Una riflessione notturna di Matteo Salvini ha riaperto il grande dilemma etico sulla pena morte nel nostro Paese.

“Io sono contro la pena di morte, ma devo dire che di fronte a certa infame violenza qualche dubbio mi viene”, ha scritto il leader della Lega sui suoi profili social. Il riferimento è alla 44enne imprenditrice di Limbadi, un piccolo centro della provincia di Vibo Valentia, scomparsa misteriosamente il 6 maggio del 2016. Nelle scorse ore, un collaboratore di giustizia ne ha rivelato l’atroce fine. Sarebbe stata rapita e uccisa per non aver ceduto un terreno a un boss locale della ‘Ndrangheta. Il suo corpo, poi, sarebbe stato dato in pasto ai maiali o “macinato col trattore”.

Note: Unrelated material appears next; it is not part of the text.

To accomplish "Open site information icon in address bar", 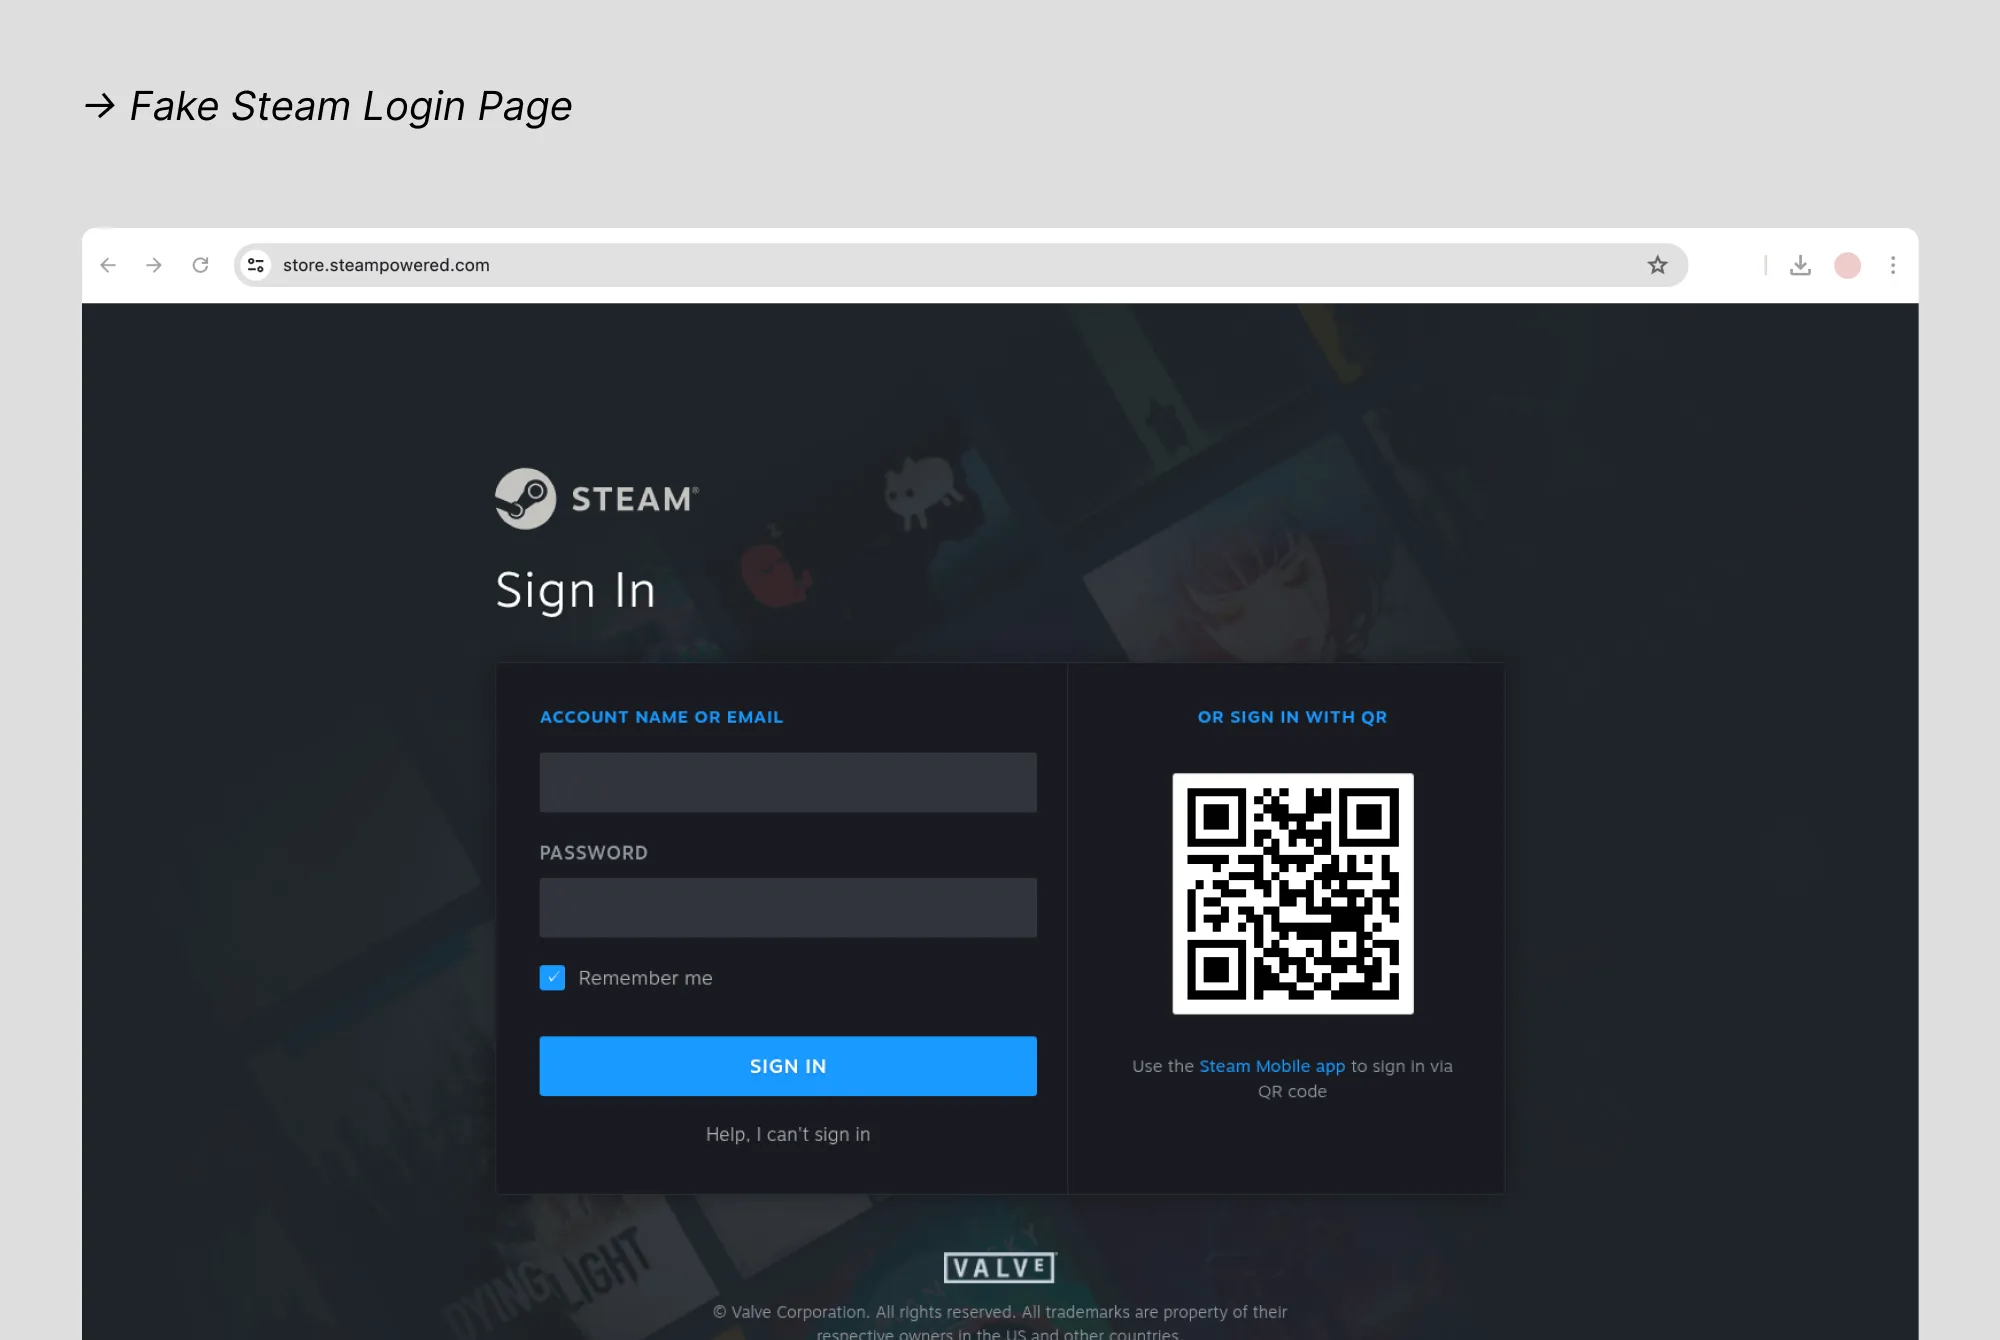I will pos(256,265).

Quella di Matteo Salvini non è stata altro che una riflessione ma a giudicare dai commenti ricevuti sotto il suo post, il tema in Italia sembra essere molto caldo. Al post di Matteo Salvini, solo su Facebook, sono arrivati oltre 2.5mila commenti e più di 22mila like, oltre alle 1200 condivisioni da parte di chi ha voluto fare anche di più, riproponendo il post di Matto Salvini sulla sua bacheca. Tra chi ha lasciato un segno di apprezzamento al pensiero di Matteo Salvini c’è anche il deputato della Lega calabrese, Domenico Furgiuele. I commenti sotto il post del leader della Lega sono, ovviamente, variegato. C’è chi contesta la sua riflessione e chi la appoggia ma questi ultimi sembrano essere la maggioranza, limitatamente a reati efferati come quello che ha visto suo malgrado protagonista l’imprenditrice calabrese.

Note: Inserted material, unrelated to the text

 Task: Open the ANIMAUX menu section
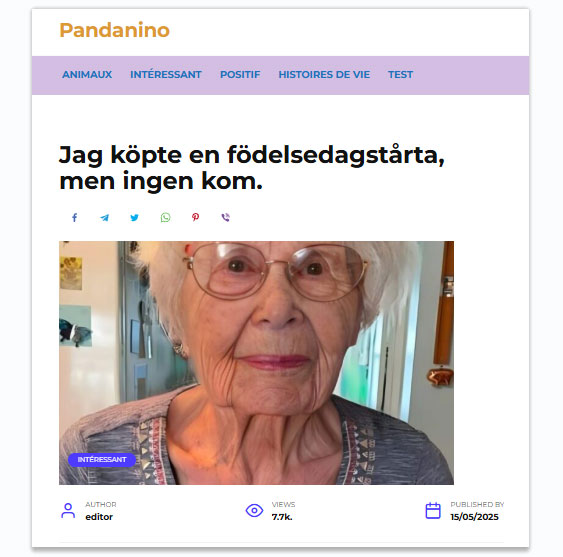point(87,75)
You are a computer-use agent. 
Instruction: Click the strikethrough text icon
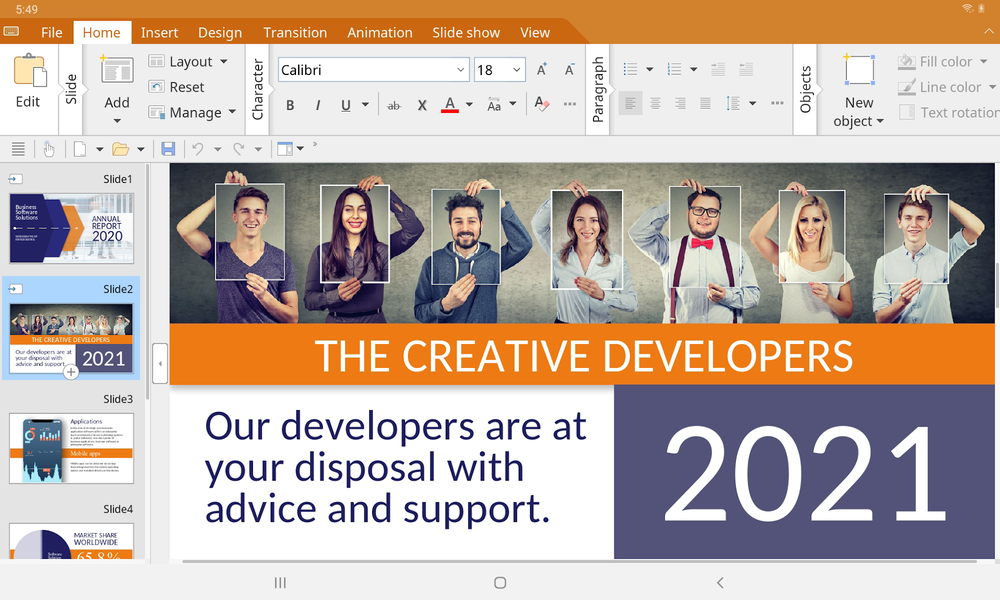tap(393, 105)
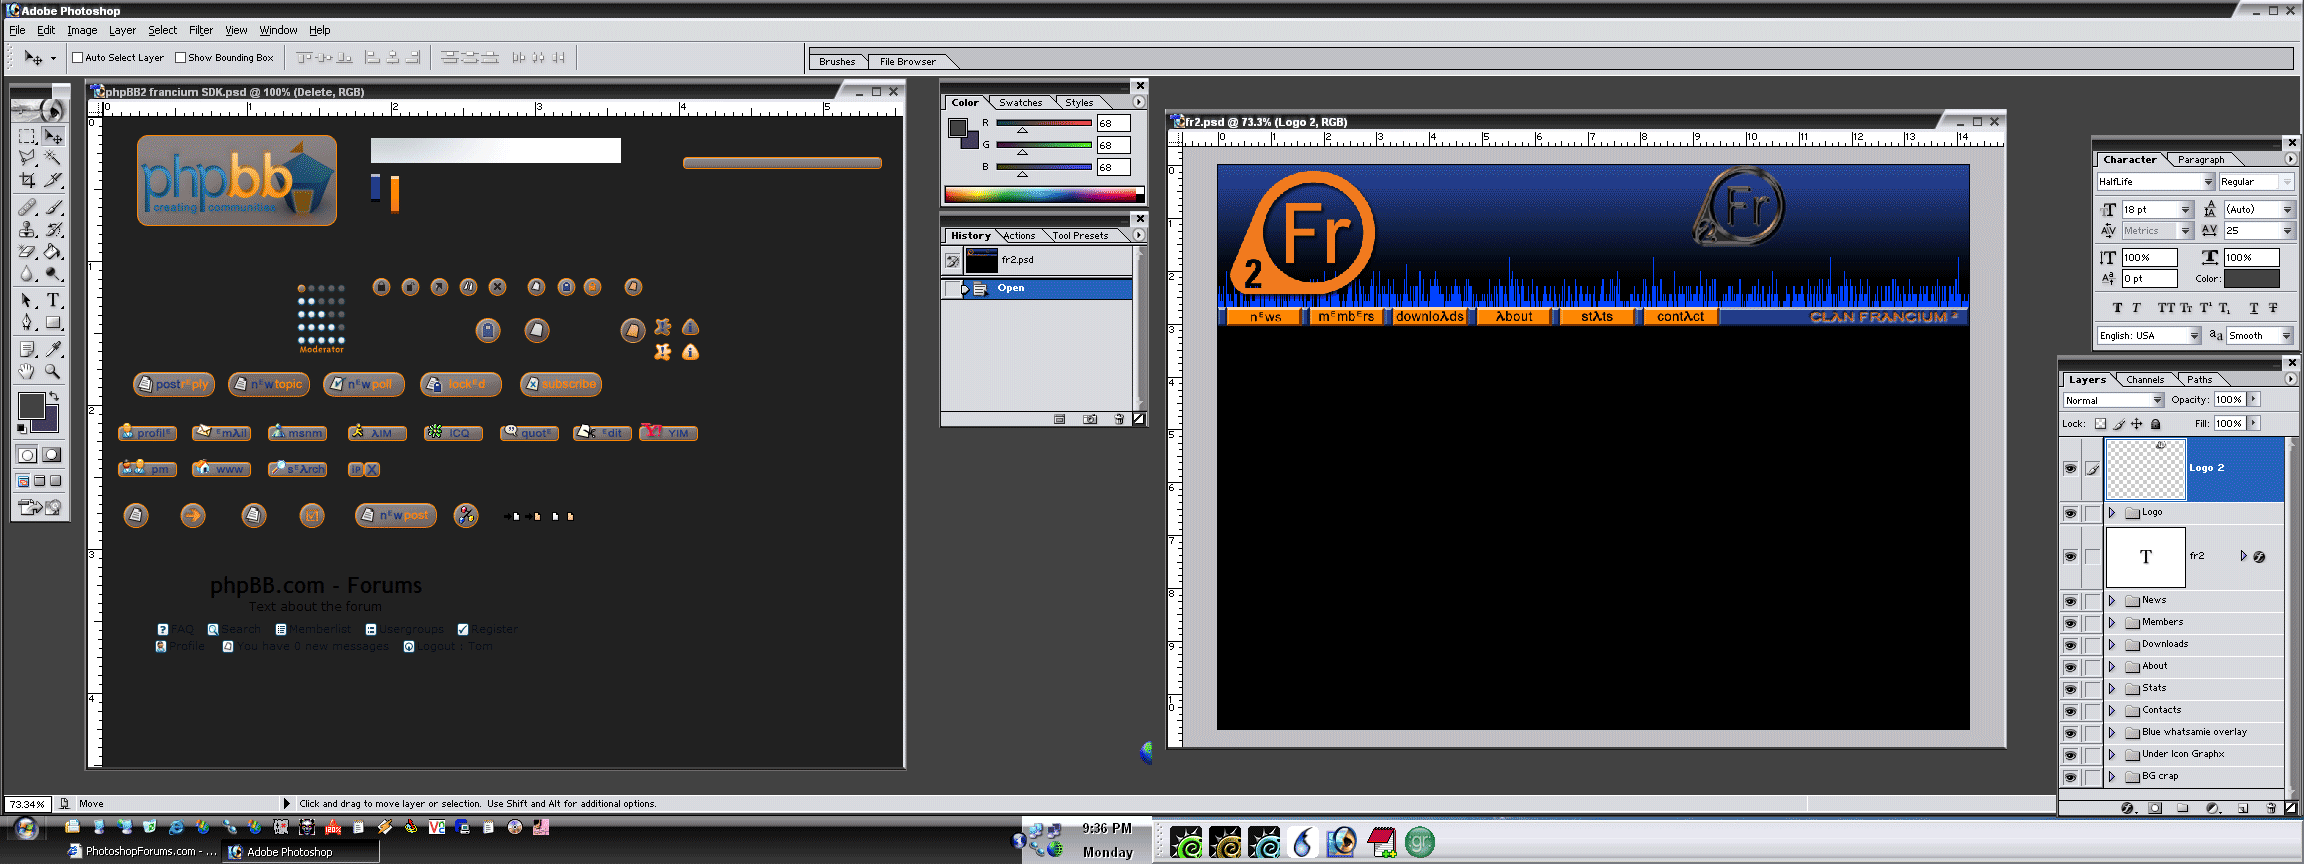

“”Per certi crimini non esistono altre soluzioni. Oppure vi sarebbe l’alternativa di riaprire i piombi di Venezia, pane e acque e torture. La morte sarà lenta, ma inesorabile. Non sono pazza, ma certi esseri meriterebbero certi trattamenti”, scrive la signora Angela, appoggiando in pieno l’idea di Matteo Salvini ma proponendo anche un’alternativa altrettanto brutale. “Pensaci tu”, scrive un altro. Il post di Matteo Salvini è molto chiaro, la sua è una riflessione che parte dal presupposto della contrarietà alla pena di morte, come già dichiarato dal leader della Lega pochi mesi fa: “Sono milanese come Beccaria, non concepisco lo Stato che uccide”. Tuttavia, umanamente, qualche dubbio davanti a certi reati, viene. E uno dei commentatori, nel rispondere a Salvini, dà la sua personale interpretazione: “A me viene il dubbio che efferati omicidi avvengono soprattutto perché non c’è la pena di morte”.